What you need to do - In the records below, begin at the line containing "Image resolution: width=1799" and end at the line containing "is (750, 1333)."; quote every line in that span exactly, including both boundary lines, and no others.

Top of Raw data

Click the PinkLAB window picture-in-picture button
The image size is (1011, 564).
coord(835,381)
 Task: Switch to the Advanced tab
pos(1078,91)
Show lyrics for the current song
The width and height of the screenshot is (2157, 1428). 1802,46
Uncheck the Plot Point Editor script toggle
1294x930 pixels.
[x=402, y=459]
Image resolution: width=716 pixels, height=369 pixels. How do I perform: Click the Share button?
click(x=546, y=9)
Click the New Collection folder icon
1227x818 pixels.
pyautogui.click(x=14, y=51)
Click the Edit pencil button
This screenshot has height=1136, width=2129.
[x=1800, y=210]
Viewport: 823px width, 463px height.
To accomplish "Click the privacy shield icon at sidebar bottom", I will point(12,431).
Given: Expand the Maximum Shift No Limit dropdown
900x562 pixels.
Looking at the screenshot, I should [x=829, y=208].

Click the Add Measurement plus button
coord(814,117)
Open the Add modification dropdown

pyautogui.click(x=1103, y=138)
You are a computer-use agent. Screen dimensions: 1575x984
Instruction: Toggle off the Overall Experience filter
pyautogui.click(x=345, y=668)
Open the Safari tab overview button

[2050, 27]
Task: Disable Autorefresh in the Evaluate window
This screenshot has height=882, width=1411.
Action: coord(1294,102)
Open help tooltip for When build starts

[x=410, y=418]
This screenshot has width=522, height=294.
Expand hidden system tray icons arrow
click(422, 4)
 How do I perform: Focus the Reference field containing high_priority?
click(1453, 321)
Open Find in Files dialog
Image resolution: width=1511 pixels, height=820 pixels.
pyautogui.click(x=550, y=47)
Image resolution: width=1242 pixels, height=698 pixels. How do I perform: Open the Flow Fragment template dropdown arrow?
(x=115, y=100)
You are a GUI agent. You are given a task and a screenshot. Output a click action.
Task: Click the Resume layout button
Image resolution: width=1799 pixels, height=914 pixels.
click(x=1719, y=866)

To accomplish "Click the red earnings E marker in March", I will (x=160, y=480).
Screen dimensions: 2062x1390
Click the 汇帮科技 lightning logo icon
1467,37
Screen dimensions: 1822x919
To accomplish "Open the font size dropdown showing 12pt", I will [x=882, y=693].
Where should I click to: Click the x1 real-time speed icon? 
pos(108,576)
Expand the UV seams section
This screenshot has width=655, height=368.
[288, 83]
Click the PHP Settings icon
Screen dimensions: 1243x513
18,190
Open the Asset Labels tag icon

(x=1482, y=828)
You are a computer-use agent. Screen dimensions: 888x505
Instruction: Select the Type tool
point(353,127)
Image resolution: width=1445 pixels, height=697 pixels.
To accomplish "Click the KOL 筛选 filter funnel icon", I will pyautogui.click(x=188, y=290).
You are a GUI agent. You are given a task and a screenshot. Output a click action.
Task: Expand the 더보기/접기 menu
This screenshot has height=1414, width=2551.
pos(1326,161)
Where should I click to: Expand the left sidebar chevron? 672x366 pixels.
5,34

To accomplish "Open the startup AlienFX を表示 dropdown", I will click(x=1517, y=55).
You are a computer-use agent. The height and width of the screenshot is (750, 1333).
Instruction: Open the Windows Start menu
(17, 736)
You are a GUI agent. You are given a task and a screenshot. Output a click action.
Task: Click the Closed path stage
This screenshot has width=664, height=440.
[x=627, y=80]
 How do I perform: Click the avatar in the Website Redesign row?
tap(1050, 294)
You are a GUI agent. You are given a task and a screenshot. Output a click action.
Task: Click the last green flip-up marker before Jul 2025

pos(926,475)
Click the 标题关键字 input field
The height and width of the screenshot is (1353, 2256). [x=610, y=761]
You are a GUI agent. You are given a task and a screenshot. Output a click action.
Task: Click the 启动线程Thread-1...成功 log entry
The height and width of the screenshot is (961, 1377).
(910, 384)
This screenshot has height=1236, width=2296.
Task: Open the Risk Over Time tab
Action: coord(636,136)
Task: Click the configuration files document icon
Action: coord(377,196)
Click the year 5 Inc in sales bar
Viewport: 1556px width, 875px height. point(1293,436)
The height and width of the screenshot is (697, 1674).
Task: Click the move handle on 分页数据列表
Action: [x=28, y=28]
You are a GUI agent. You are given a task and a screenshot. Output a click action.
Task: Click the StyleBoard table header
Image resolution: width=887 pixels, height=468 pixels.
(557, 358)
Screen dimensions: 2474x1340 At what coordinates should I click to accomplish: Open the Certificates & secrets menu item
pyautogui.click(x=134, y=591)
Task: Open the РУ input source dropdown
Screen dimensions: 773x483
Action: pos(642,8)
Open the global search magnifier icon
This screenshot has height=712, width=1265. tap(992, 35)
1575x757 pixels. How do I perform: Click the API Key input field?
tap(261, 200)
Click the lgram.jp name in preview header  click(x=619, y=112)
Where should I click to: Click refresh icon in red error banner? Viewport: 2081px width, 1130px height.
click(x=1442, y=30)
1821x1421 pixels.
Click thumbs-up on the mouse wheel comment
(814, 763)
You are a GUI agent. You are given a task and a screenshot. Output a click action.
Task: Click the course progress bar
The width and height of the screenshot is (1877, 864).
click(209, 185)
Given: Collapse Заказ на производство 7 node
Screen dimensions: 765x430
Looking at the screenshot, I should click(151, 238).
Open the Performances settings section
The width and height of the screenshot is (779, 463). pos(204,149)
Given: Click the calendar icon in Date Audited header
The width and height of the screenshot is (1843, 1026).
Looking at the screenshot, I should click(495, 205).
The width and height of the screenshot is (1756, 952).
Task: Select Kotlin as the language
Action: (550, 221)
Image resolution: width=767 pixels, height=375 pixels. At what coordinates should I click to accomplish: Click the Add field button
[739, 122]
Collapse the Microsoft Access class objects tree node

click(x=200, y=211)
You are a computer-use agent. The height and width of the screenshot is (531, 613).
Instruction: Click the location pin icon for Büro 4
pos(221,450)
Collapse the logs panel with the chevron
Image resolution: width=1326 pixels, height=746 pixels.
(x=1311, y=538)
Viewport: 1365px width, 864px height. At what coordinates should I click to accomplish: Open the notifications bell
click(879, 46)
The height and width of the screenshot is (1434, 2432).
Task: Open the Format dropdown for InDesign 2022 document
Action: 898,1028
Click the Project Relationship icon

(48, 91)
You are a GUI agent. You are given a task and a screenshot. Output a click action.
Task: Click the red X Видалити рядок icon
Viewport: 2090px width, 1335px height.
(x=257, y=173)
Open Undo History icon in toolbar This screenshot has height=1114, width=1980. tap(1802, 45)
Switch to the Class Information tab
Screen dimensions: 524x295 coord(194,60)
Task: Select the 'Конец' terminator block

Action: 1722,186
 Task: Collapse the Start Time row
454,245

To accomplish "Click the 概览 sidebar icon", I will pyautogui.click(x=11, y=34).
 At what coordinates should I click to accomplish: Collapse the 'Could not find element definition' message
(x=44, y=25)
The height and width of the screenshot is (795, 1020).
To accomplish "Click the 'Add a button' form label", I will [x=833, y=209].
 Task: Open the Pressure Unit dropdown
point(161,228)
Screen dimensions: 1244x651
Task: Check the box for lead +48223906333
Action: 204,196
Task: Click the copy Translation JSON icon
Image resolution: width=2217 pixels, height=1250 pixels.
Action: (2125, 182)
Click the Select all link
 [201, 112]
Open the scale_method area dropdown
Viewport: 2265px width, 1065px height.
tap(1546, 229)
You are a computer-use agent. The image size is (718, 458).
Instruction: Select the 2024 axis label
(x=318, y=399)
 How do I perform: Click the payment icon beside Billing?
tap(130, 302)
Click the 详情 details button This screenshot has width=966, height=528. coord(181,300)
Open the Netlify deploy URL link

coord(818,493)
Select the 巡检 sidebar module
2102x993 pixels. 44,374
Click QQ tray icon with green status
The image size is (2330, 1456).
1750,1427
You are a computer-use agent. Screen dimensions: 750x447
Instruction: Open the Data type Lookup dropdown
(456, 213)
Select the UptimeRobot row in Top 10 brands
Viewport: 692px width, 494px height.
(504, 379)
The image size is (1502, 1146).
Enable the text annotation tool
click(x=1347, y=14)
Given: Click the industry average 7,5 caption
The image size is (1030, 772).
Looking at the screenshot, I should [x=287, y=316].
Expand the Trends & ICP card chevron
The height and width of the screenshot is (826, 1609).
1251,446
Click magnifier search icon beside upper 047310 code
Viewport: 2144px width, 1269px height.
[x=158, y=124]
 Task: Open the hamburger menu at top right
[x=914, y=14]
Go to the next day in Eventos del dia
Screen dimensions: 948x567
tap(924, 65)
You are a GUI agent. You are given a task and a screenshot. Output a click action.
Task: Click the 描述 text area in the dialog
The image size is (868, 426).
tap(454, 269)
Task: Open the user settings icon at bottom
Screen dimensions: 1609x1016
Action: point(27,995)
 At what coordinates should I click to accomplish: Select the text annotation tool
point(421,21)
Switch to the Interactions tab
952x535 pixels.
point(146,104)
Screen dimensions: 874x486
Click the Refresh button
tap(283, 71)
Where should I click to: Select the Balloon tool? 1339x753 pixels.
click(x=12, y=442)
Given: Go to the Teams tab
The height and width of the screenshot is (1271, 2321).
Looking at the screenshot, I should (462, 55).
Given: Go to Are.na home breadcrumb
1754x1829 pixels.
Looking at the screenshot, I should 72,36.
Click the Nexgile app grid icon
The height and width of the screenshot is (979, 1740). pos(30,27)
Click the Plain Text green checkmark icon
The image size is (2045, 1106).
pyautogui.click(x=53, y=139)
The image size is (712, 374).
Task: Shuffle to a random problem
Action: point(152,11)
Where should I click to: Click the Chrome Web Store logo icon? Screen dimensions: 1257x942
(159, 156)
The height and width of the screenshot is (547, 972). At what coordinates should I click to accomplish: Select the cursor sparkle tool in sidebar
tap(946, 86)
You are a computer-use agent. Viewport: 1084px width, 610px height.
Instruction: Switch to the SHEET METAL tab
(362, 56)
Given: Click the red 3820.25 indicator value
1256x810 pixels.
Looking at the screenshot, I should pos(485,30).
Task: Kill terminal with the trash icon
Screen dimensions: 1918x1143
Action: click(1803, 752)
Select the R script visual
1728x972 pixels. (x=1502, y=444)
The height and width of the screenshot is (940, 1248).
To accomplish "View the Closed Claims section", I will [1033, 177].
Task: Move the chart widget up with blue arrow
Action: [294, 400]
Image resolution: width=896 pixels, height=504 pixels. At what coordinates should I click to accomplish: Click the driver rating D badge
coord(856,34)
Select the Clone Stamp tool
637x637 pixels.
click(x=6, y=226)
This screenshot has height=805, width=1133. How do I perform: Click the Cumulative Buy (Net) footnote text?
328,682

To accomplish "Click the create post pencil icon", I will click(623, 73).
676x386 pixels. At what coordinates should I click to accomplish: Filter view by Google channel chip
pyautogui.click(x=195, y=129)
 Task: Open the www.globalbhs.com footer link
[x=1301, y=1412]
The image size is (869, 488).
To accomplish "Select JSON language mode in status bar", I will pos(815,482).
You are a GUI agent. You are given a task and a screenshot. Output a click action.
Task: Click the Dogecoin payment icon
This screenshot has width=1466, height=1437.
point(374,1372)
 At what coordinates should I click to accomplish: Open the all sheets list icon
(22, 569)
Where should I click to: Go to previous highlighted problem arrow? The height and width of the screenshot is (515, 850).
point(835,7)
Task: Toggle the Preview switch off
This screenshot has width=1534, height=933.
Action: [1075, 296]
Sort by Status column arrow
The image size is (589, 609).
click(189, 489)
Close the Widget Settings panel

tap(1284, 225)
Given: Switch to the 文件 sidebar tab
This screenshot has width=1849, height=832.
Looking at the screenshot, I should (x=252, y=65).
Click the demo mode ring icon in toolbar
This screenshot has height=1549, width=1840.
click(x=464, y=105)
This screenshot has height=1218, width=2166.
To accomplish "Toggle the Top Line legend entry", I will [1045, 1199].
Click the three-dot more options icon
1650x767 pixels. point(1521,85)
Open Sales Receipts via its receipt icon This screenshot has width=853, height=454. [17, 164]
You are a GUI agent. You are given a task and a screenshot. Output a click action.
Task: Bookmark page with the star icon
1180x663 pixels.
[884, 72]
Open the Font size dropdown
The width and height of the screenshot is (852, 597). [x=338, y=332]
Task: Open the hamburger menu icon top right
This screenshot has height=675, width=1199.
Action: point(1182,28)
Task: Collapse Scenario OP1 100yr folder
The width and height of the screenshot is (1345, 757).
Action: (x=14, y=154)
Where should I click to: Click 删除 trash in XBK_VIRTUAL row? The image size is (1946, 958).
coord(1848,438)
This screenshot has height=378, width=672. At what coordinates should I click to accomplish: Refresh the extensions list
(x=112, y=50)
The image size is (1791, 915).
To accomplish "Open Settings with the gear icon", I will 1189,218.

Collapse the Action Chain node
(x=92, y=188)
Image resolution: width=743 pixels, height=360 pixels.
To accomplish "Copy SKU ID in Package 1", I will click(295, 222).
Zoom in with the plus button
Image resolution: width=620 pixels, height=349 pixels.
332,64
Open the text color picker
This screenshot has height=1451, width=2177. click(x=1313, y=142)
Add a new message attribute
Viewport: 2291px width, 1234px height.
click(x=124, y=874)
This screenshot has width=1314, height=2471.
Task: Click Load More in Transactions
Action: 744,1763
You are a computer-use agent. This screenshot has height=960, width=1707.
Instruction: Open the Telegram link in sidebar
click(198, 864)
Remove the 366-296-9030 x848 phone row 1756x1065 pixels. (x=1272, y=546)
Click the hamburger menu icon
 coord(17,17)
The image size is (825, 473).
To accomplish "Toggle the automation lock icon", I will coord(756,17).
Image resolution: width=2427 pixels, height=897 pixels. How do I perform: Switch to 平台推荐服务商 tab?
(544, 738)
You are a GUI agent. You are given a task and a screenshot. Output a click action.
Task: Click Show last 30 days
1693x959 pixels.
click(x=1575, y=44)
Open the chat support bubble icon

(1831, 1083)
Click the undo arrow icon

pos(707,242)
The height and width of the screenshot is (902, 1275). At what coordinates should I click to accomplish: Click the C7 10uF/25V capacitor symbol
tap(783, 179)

Bottom of Raw data

Result of this exercise -
Image resolution: width=1799 pixels, height=914 pixels.
click(x=1719, y=866)

To accomplish "Click the red earnings E marker in March", I will (x=160, y=480).
Screen dimensions: 2062x1390
Click the 汇帮科技 lightning logo icon
1467,37
Screen dimensions: 1822x919
To accomplish "Open the font size dropdown showing 12pt", I will [x=882, y=693].
Where should I click to: Click the x1 real-time speed icon? 
pos(108,576)
Expand the UV seams section
This screenshot has width=655, height=368.
[288, 83]
Click the PHP Settings icon
Screen dimensions: 1243x513
18,190
Open the Asset Labels tag icon

(x=1482, y=828)
You are a computer-use agent. Screen dimensions: 888x505
Instruction: Select the Type tool
point(353,127)
Image resolution: width=1445 pixels, height=697 pixels.
To accomplish "Click the KOL 筛选 filter funnel icon", I will pyautogui.click(x=188, y=290).
You are a GUI agent. You are given a task and a screenshot. Output a click action.
Task: Expand the 더보기/접기 menu
This screenshot has height=1414, width=2551.
pos(1326,161)
Where should I click to: Expand the left sidebar chevron? 672x366 pixels.
5,34

To accomplish "Open the startup AlienFX を表示 dropdown", I will click(x=1517, y=55).
You are a computer-use agent. The height and width of the screenshot is (750, 1333).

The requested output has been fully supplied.